Franco Fasulo desiderava ardentemente annullarsi nel luogo, in quella Agrigento classica che diventava topos, casa, tela, opera. I luoghi del mito diventavano il confine aperto attraverso cui si condensava una pittura mai contemporanea, alla ricerca continua di temi “cari” e porti sicuri. La prematura scomparsa del pittore ha scatenato nella comunità agrigentina un moto di estremo coinvolgimento attorno l’esperienza artistica di Franco Fasulo e si è così arrivati alla costruzione di un’antologica curata da Giuseppe Frazzetto. La mostra Luogo della Visione si inaugura giovedì 30 maggio alle 18 nella sede agrigentina di Fondazione Orestiadi – Le Fabbriche. Oggi è stata presentata a Casa Sanfilippo, alla Valle dei Templi. “Una mostra che avevamo pensato quando Fasulo era ancora in vita, e che oggi diventa il giusto tributo ad un grande artista della nostra terra. La costruiamo con Fondazione Orestiadi con cui il Parco ha stipulato una convenzione su comuni impegni culturali” ha detto il direttore della Valle dei Templi Roberto Sciarratta. “L’antologica su Fasulo salda una sorta di debito morale con un artista che in maniera forte si identifica con questi luoghi.
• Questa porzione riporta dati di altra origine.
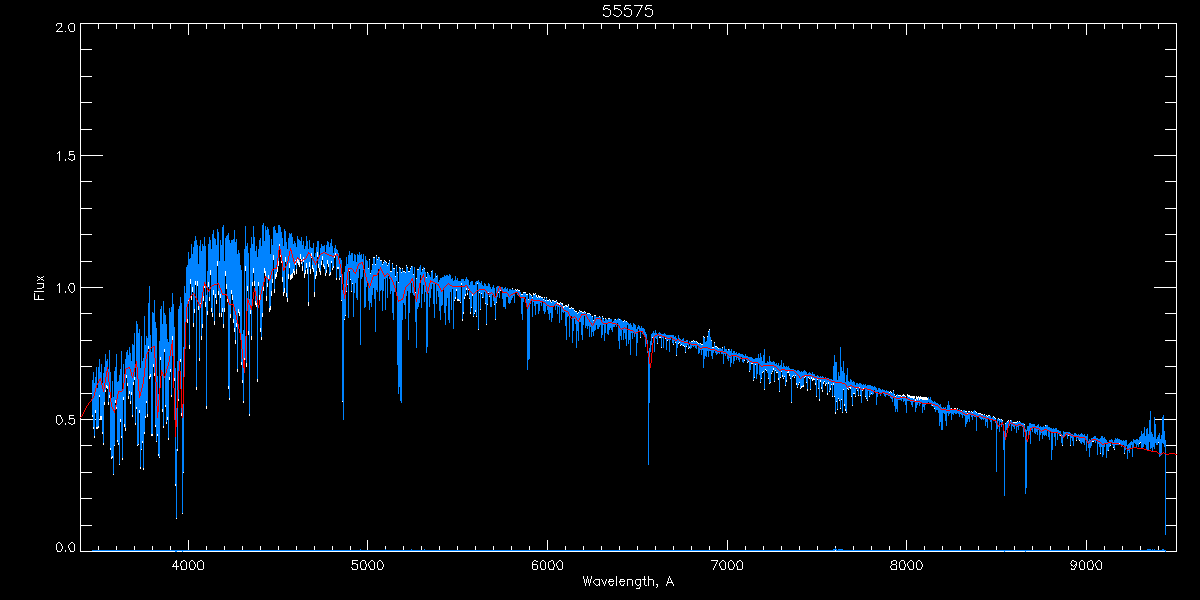Select the 8000 x-axis tick label
Viewport: 1200px width, 600px height.
click(x=907, y=563)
Pur avendo vissuto fuori, Fasulo non è mai stato un apolide, ma appartiene a Agrigento” ha spiegato il presidente della Fondazione Orestiadi Calogero Pumilia, mentre il curatore Giuseppe Frazzetto, storico dell’arte e saggista, è intervenuto da remoto.
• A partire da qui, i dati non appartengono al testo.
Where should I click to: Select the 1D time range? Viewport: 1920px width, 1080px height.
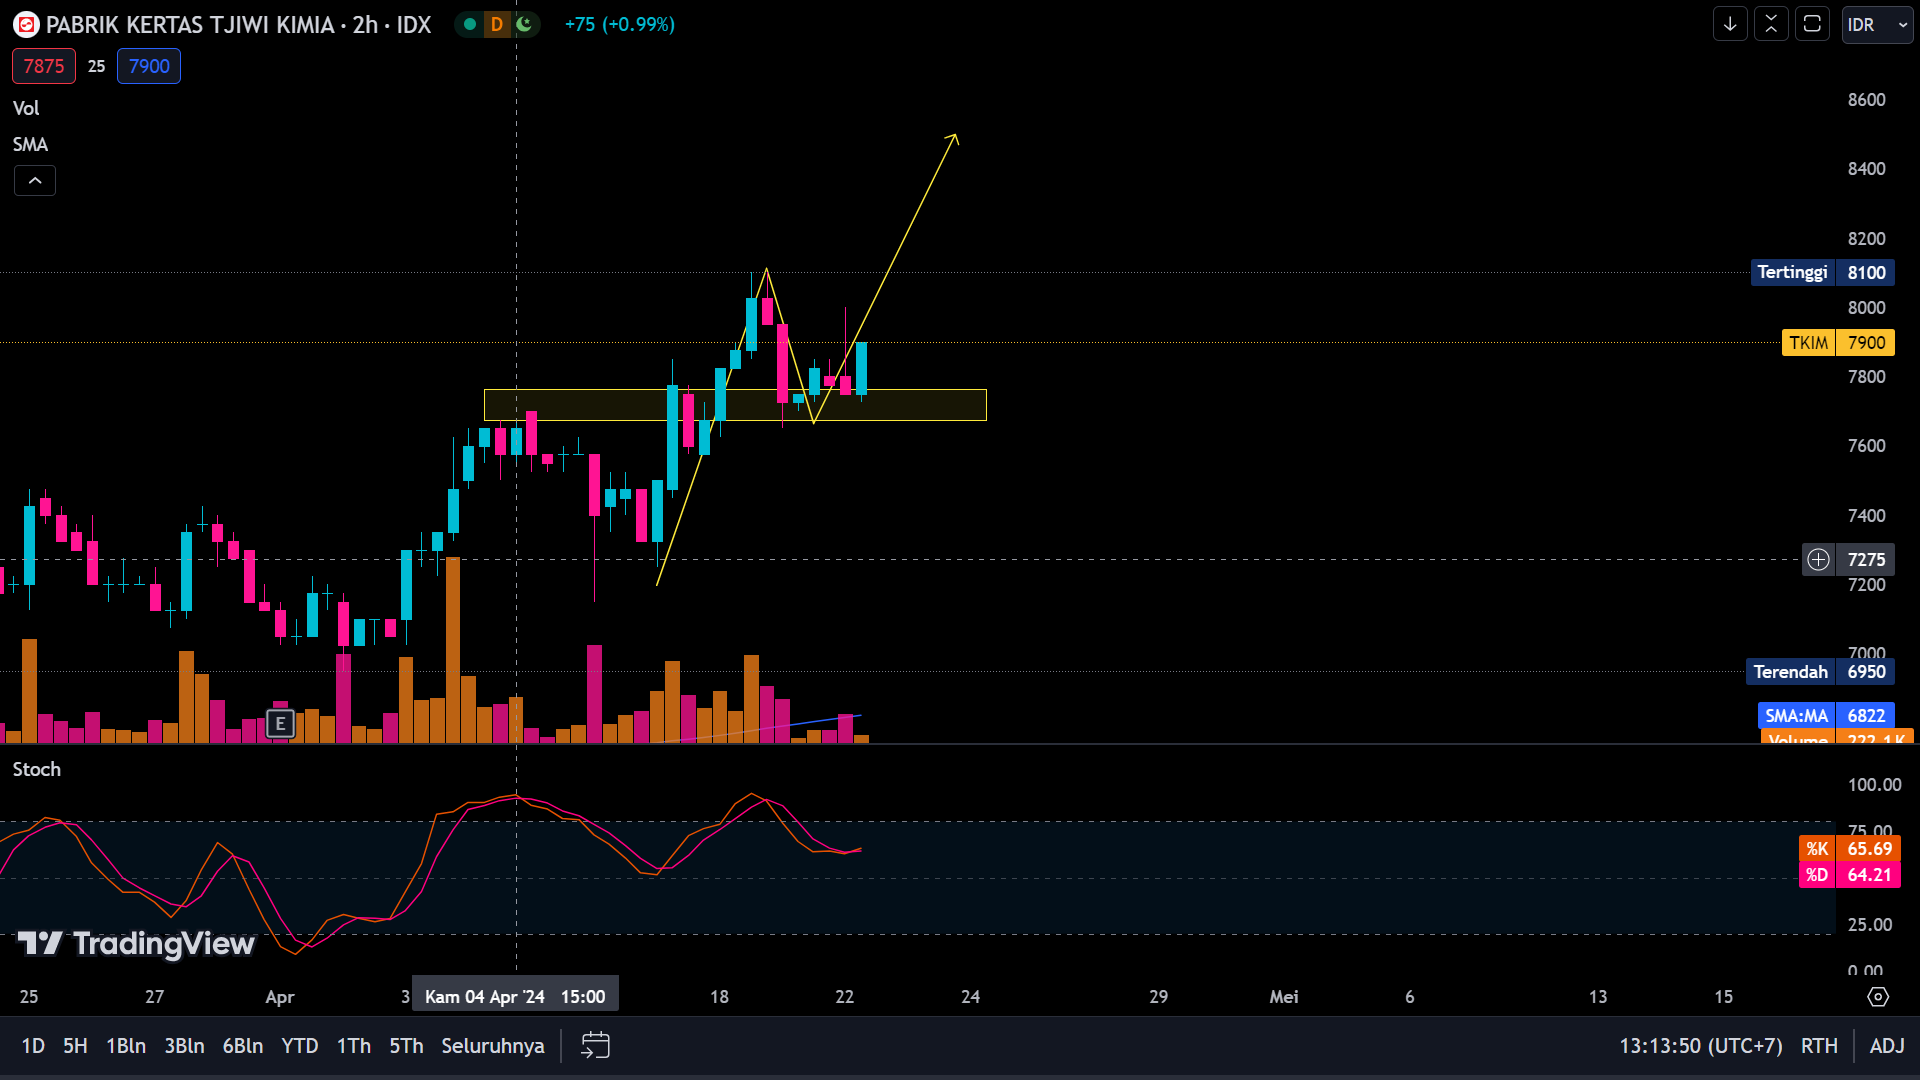pyautogui.click(x=33, y=1045)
La mostra è promossa da Fondazione Orestiadi e dal Parco archeologico e paesaggistico della Valle dei Templi, in collaborazione con Comune di Agrigento e FAM Gallery che ha dedicato più di un anno alla ricerca delle opere, ne andranno in mostra oltre cento, realizzate dalla fine degli anni Novanta al 2022. Oltre al corpus principale alle Fabbriche Chiaramonte, una selezione di una ventina di opere di Fasulo sarà esposta alla FAM Gallery e sarà inaugurata il 31 maggio alle 18.30

A Franco Fasulo non interessavano le forme evanescenti dell’arte contemporanea, come anche  le  stilizzazioni di maniera e le introspezioni della fine degli anni Novanta, quanto piuttosto era portato verso la rappresentazione figurativa che, pur senza un’esplicita adesione a canoni classici,tecnici ed iconografici, abbracciava fortemente il territorio  attraverso una personale rielaborazione di temi e soggetti cari all’artista: la struttura ossidata delle navi, bitte, banchine, il paesaggio delle coste, il mare, il cielo, l’orizzonte.
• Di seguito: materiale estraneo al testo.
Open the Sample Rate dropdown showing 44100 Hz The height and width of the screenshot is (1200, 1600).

Nella sua produzione pi­ttorica Franco Fasulo si è sempre confrontato con la classicità, rapportandola a una sua idea di rinnovamento. La classicità per Fasulo non era un viluppo statico di visioni, bensì il “luogo” in cui sguardi ed emozioni trovavano un’accorata possibilità di riconciliazione, nonostante le inquietudini della Storia” scrive Frazzetto. La pittura di Fasulo è quindi l’esito (filtrato dal suo talento artistico) di viaggi, meditazioni, domande che l’artista (e l’uomo) si pongono. La ricerca è diretta ad elaborare nuove tecniche d’espressione e nuove iconografie, ispirate da una profonda riflessione sulla condizione umana e sul trascorrere del tempo, iconografie che costituiscono una sottintesa risposta a una deriva alla ricerca di un porto sicuro che si rivela spesso travagliata da intime sofferenze, incline a un malinconico abbandono, al silenzio e ad una solitaria meditazione, raccolta ora nel proprio habitat, ora attraverso i viaggi, non solo della mente. Nasce qui il grande amore per diversi autori del Novecento, da Quasimodo a Pessoa, che colmano il suo bisogno di contemporaneità. Sono anche gli anni in cui Franco Fasulo, attraverso mostre personali e collettive, ha l’opportunità di farsi conoscere e amare da pubblico e critica, anche se la sua attività artistica non è stata sempre valorizzata come meritava.

L’antologica, e la curatela, vogliono quindi colmare questo dislivello: tra dipinti, pastelli e disegni le cui opere costituiranno la nota definitiva del lavoro di Franco Fasulo.